'''

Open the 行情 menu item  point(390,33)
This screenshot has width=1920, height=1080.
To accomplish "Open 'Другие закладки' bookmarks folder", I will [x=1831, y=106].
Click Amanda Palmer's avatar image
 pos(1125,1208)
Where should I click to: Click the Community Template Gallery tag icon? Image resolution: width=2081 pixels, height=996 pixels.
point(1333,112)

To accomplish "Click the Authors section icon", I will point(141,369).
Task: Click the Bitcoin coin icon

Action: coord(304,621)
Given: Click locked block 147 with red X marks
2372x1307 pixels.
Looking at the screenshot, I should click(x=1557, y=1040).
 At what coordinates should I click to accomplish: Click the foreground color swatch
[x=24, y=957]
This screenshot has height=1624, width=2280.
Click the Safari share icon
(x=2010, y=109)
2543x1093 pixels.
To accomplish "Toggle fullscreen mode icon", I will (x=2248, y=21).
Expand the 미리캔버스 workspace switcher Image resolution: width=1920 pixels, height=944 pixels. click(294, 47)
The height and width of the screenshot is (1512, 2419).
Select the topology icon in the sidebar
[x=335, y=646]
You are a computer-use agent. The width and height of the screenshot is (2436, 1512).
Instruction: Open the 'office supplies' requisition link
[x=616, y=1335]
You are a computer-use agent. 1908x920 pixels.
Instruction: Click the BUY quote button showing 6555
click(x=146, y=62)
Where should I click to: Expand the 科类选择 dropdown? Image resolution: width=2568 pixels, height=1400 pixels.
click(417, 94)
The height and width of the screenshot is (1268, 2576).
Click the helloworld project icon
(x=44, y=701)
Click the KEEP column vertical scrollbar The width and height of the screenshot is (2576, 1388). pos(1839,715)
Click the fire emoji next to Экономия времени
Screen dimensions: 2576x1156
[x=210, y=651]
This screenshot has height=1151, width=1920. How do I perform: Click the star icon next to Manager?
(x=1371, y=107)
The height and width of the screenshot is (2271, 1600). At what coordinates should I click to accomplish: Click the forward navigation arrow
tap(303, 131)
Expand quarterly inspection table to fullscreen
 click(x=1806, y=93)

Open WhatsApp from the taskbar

'''

Task objective => All lines with the string "computer" must be copied from the data.

Exercise output =>
You are a computer-use agent. The width and height of the screenshot is (2436, 1512).
You are a computer-use agent. 1908x920 pixels.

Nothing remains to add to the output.